I had an idea of what I wanted to create, but I wasn’t sure where to get started so I searched online for data visualization for beginners. I realized that I needed to learn about:

  1. different types of data visualizations – Common data viz types include pie charts, line charts, scatter plots, donut charts, Venn diagrams, and histograms.
  2. how to choose the right data visualization – For example, if I wanted to show change over time and growth year-over-year, a donut chart wouldn’t work.
  3. data gathering – Where would I find data? Was the data available or would I have to find my own data? How much time and effort would data gathering and cleanup take? What data formats worked?
  4. tools used for data viz

Learning by doing: Tableau and different types of data viz

I learn by doing so to build the knowledge I lacked, I tried to find ways to apply what I was learning and see what worked/didn’t.

When searching for data viz tools, Tableau came up. Tableau is a leading analytics company with a free version that allows users to explore, create, and share data visualizations online.

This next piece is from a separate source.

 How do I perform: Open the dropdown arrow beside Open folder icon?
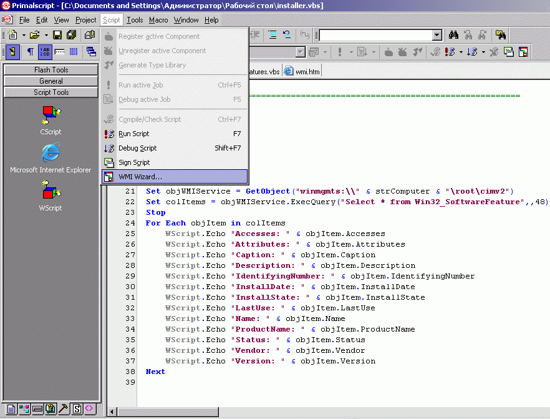pos(46,36)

They provided sample data sets and a mini-course on learning foundational Tableau concepts and terminology while building an interactive dashboard for a fictitious company. I downloaded the Superstore Sales sample data which contained information about products, sales, and profits that we could use to identify key areas of improvement within the company.

I learned how to:

  • import the data and relate multiple tables to create a single data source
  • navigate the Workspace Area
  • create and format maps, profit/country for example
  • create area charts, sales by category for example
  • create text table reports on Key Performance Indicators
  • build an interactive dashboard that’s shareable and easy to navigate

While the course included 8 how-to videos that lasted less than an hour in total, replicating the teacher’s actions and actually learning to do the tasks above took way longer. The teaching style wasn’t my favorite either (quite dry/monotonous), but maybe that’s on me for expecting something else from training for an enterprise tool.

My first data viz: Great British Bake Off in Tableau

To create my first data viz without instructions, I used Tableau’s available data sets, specifically The Great British Bake Off data set which included 13 years of data on different episodes, contestants, and themes.

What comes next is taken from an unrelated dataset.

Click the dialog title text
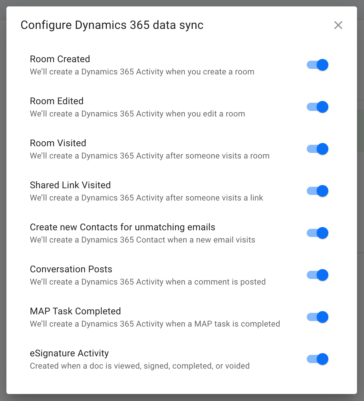The image size is (364, 401). pos(112,25)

I still had a long way to go, though. I built a data viz based on 13 years of data using Tableau and tried a few different things to get to a single interesting graph.

For example, I wanted to see if a cooking theme (like Caramel or Vegan) resulted in better evaluations from the judges, but realized higher evaluations (as calculated by the number of “Star baker” evaluations given in every season) coincided with the most common themes (Cakes, Bread).

Check out my first data viz: handshakes given by judge Paul Hollywood to GBBO contestants per year (Tableau) and the process (Instagram video).

Handshakes given by judge Paul Hollywood to contestants per year

Learning by doing: Gathering data and choosing the right type of data visualization

For the Great British Bake Off, I had the data set and went looking for interesting connections between the data. How would the process look the other way around, for example, if I wanted to analyze the popularity of cold brew, one of my year-round favorite drinks? Where would I find the data and how would I “add” it to Tableau?

I’m particularly interested in topics related to 🎴☕️daily life☕️🎴 so I decided to try and get answers to everyday questions. My list of potential data visualizations included:

  1. Chair preferences in different countries
  2. “Trad wife” popularity
  3. Hymns – oldest/youngest, shortest/longest, updates, authors
  4. Getting your nails in done – comparing Austria, Albania, and the US
  5. Number of times “mom” is mentioned in rap songs
  6. How “in” is cold brew? Does that change with the seasons or do people want it year-round like me?
  7. Is everyone actually talking about frogs or is my social media feed reflecting my interests, not general sentiment?

Lisa Charlotte Muth suggests:

Start with the data, not with the topic

It’s unlikely you’ll get to work with data about that one exact thing you’ve always wanted to see visualized…because the data probably just doesn’t exist. Surprisingly many data sets, you will find, don’t exist. Or aren’t free for you to use. Or are just very well hidden on the internet. So instead of starting with a chosen topic, it’s way easier to look at what data sources exist and use them.”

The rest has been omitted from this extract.